Ann Althouse said...

"Boiled potatos, and then our hostess uses the tag potatoes."

The Kinks were not known for correct spelling, e.g. "The Kink Kontroversy," one of my all-time favorite albums.

madAsHell said...

I'm thinking back to Dan Quayle

I had to look up Dan Quayle's potato story. It had nothing to do with the plural.

Bill Peschel said...

Ignorance Is Bliss asks if were naturally vegetarian or meat-eaters.

According to our teeth, we're omnivores.

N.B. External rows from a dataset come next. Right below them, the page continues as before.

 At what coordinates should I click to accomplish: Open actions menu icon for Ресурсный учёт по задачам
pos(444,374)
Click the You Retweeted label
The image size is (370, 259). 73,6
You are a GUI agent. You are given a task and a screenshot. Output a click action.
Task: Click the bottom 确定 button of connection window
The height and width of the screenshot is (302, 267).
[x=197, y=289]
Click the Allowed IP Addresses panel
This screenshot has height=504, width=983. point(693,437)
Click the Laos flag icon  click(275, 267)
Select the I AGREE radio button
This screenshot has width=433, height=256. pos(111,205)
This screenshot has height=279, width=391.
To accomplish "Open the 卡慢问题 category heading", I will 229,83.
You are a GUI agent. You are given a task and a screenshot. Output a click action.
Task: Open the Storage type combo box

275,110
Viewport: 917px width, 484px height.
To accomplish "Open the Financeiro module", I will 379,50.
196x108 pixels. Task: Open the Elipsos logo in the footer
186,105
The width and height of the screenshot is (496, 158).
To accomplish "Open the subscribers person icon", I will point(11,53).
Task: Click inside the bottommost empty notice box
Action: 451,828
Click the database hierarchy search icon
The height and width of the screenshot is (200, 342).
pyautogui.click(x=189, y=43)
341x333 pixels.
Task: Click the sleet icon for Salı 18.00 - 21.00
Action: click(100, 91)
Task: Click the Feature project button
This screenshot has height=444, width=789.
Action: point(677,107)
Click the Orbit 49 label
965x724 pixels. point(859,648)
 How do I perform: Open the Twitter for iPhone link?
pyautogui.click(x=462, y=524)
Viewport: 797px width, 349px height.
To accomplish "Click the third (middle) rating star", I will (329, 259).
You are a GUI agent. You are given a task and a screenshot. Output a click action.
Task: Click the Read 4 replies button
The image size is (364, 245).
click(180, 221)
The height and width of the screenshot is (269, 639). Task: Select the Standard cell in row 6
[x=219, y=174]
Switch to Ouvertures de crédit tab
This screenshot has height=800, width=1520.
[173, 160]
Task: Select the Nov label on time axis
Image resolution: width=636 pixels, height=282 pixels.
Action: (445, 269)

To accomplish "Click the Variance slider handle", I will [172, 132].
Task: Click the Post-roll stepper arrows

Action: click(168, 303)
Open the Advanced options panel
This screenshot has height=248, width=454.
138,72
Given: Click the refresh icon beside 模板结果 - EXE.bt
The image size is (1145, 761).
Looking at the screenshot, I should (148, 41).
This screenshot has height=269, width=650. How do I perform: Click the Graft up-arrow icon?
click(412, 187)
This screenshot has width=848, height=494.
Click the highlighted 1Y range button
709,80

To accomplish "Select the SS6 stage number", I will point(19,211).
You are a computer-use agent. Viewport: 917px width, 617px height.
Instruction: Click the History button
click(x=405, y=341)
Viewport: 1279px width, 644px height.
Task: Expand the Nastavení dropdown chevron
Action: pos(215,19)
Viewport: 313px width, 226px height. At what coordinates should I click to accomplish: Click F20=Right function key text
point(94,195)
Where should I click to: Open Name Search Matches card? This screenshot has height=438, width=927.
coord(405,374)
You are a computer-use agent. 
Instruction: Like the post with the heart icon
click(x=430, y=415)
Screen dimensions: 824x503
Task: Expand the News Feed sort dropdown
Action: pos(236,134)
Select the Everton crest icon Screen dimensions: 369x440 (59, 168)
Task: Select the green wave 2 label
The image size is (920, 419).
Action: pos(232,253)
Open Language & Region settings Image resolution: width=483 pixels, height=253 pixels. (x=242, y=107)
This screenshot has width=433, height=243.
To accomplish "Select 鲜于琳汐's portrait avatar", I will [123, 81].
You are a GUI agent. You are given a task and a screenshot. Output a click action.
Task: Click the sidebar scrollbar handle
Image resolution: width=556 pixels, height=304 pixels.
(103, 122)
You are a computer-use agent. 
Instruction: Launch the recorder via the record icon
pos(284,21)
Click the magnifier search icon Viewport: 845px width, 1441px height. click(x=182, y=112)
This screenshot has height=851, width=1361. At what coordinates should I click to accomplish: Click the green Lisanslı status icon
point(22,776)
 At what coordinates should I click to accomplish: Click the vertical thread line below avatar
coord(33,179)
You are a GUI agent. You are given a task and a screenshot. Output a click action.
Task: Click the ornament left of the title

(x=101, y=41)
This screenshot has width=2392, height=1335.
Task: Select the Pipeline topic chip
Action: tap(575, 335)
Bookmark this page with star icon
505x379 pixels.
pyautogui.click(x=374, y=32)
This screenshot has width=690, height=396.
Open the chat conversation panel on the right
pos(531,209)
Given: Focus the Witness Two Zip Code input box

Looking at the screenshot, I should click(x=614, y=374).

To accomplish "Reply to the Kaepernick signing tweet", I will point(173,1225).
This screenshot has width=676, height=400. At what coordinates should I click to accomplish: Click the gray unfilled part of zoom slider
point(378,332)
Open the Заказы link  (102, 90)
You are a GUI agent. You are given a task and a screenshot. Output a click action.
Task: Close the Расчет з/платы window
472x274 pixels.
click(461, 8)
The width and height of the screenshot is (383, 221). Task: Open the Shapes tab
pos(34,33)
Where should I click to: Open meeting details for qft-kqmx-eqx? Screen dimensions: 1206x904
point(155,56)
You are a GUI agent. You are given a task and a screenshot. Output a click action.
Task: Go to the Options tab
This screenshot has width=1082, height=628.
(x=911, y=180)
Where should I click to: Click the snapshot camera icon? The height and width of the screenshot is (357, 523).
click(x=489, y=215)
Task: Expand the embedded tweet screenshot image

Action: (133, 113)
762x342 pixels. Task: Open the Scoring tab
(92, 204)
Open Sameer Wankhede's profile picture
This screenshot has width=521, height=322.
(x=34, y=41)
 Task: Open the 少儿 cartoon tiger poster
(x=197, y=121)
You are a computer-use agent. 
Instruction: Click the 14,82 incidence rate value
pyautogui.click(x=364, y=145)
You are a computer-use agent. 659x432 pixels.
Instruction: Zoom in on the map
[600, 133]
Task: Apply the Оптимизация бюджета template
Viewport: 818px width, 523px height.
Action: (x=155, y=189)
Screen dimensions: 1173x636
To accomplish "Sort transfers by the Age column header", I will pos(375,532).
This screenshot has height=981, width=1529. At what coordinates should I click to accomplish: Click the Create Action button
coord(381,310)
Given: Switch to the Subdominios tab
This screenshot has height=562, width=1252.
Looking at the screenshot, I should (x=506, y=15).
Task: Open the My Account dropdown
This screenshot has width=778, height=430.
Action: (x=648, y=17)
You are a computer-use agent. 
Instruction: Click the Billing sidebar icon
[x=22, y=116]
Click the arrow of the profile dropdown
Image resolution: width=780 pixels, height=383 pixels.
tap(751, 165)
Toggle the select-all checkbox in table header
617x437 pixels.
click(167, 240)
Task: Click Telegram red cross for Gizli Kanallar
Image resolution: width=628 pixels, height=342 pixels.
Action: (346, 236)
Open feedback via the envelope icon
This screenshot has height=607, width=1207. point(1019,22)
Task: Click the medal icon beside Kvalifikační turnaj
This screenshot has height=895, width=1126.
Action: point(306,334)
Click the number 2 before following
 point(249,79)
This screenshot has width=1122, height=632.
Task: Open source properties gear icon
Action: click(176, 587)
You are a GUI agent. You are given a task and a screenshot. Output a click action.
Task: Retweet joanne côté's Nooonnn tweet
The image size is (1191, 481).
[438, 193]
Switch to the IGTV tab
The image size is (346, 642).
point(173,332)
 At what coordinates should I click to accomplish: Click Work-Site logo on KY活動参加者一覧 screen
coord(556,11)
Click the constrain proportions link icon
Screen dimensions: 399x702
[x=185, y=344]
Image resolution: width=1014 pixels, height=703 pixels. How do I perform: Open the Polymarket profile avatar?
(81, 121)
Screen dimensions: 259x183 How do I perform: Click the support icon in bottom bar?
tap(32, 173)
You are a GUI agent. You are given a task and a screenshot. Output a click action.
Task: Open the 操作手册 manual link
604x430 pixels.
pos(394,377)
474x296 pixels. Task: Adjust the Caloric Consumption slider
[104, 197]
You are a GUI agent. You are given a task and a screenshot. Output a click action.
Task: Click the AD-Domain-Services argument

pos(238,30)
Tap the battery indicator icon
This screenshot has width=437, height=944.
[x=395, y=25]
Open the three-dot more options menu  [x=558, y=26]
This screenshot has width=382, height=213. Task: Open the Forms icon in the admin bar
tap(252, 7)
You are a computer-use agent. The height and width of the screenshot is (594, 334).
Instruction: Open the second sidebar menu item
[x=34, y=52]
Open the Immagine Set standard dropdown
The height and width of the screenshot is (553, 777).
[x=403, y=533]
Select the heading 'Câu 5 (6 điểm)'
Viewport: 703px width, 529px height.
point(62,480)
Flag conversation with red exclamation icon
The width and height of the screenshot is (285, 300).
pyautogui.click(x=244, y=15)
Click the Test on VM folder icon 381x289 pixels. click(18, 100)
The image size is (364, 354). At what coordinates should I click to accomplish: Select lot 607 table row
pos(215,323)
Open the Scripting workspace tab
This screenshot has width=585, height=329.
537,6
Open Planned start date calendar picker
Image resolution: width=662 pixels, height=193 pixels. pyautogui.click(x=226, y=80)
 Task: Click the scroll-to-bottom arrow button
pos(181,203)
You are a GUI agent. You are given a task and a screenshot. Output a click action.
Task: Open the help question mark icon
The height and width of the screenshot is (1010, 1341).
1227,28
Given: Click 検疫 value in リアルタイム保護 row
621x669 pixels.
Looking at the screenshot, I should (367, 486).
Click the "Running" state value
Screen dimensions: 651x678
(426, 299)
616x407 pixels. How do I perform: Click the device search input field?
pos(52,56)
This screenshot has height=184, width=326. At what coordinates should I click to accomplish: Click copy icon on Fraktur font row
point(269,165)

We can bite meat off the bone and crush vegetable and fruits with our molars.

Paleontologists look at the teeth on primate fossils to determine where they fall on our family tree.

The book about Lucy, the Austrolopithicus Afaricanus, went into great detail about teeth as part of the argument over where she could be slotted.

(Longer answer lost thanks to Blogger @#$@%&ing up.)

Achilles said...

Bill Peschel said...

According to our teeth, we're omnivores. We can bite meat off the bone and crush vegetable and fruits with our molars.

Paleontologists look at the teeth on primate fossils to determine where they fall on our family tree.



When you eat a steak, what teeth do you use to chew it? Particularly if it is cooked past rare. i.e. too much. Nobody sits there chewing steak in the front of their mouth.

Molars are used to chew meat more than they are used to chew vegetables. Do you even really need to chew a salad? An orange? An Apple? No. You chew meat.

Fruits and vegetables are sugar and water with some cellulose holding it together. Once you squish the sugar water out the rest is kinda gross but doesn't take much to get it to the point you can swallow it.

Larger teeth are for catching and killing food, not eating it.

Once we stopped using teeth to catch food we developed them for mastication and predigestion.

People just accept things about diet without actually thinking about them.

Think a bit about how you eat and what you use your teeth for. Don't take for granted some pinhead writing a paper trying to get grants from the government. We are occasionally omnivores because we ran out of giant ground sloths and mammoths were scary.